Renzo already showed the IMO correct approach to such a function. If (and ONLY if) you need a faster solution (e.g. when this is run in an inner loop) then you can also achieve it in a single pass over the list by remembering the cell before the last occurrence and modifying its cdr to point to the cell after the last occurrence.

(define delete-last-occurrence
  (lambda (elements token)
    ;; We're going to scan through the list, keeping a state consisting of
    ;;  - the cons cell *BEFORE* the (currently) last occurrence
    ;;  - the previous cons cell
    (define make-state
      (lambda (cell-b prev-cell)
        (cons cell-b prev-cell)))
    (define cell-before
      (lambda (state)
        (car state)))
    (define previous-cell
      (lambda (state)
        (cdr state)))
    ;; If the head of the current (sub)list is equal to the token,
    ;; then remember the previous cons cell as the cell before the
    ;; (currently) last occurrence.
    ;; Else just update the previous cell.
    (define consume-element
      (lambda (state current)
        (if (eqv? (car current) token)
            (make-state (previous-cell state) current)
            (make-state (cell-before state) current))))
    ;; Handle the easy cases separately.
    (cond ((null? elements) '())
          ((null? (cdr elements))
           (if (eqv? (car elements) token) '() elements))
          (else
           (let ((state
                  (scan-left consume-element 
                             (make-state '() elements)
                             (cdr elements))))
             (if (pair? (cell-before state))
                 ;; We found an occurrence, and the cell-before is the ... well 
                 ;; cell before that last occurrence.
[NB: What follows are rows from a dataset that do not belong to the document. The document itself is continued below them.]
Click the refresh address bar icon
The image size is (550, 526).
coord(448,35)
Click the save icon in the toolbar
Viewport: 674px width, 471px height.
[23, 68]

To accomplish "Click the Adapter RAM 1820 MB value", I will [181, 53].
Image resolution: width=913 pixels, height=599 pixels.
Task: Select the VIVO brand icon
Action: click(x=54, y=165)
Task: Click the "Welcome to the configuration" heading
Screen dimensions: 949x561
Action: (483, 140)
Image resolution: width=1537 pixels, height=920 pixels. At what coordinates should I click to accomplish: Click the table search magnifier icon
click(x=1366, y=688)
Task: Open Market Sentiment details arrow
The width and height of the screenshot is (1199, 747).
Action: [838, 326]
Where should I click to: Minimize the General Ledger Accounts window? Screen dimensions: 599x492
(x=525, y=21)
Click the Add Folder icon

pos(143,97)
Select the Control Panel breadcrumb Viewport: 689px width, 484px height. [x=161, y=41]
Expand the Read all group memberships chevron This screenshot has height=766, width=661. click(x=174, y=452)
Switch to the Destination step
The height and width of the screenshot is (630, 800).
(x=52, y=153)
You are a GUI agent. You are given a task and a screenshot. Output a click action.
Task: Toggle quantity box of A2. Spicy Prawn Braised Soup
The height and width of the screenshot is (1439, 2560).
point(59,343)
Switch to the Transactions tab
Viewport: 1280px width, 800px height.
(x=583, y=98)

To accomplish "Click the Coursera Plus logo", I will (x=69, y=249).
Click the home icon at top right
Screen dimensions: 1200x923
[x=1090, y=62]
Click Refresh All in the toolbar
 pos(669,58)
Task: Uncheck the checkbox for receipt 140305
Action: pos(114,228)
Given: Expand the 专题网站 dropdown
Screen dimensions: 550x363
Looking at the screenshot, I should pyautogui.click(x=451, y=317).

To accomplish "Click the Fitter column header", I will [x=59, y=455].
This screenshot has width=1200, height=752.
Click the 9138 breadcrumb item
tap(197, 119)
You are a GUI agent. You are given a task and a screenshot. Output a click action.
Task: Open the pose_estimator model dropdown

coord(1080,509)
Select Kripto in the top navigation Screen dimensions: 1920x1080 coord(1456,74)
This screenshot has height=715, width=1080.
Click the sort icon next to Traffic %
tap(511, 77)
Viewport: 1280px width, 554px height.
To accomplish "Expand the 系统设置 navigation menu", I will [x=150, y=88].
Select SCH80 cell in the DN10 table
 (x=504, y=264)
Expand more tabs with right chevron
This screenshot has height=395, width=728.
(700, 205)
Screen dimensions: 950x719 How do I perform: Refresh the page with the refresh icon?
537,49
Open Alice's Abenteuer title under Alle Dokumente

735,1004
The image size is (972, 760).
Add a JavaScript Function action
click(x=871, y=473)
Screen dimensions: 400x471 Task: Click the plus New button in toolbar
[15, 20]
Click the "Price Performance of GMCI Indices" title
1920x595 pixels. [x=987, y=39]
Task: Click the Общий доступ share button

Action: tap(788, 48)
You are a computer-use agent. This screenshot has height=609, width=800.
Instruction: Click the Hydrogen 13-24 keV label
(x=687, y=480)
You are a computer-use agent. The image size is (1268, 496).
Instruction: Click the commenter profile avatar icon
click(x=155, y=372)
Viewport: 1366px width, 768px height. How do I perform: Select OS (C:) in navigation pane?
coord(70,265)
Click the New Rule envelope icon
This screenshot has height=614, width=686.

Hence we modify it such that
                 ;; its cdr no longer "points" to the cell whose car is the last
                 ;; occurrence but instead "skips" that element.
                 (let ((cell-to-modify (cell-before state)))
                   (set-cdr! cell-to-modify
                         (cdr (cdr (cell-before state))))
                   elements)
                 ;; No occurrence found. Either there is none, or only the first
                 ;; element is equal to the token.
                 (if (eqv? (car elements) token)
                     (cdr elements)
                     elements)))))))

Live example. Note that this may destructively modify the list argument. The helper function scan-left is defined as follows:

(define scan-left
  (lambda (fn initial elements)
    (if (null? elements)
        initial
        (scan-left fn (fn initial elements) (cdr elements)))))

To understand what this does, run:

(scan-left (lambda (state current)
             (display (list 'current 'is current))(newline)
             (display (list 'state 'is state))(newline)
             (cons (car current) state))
           '(INITIAL)
           '(A B C))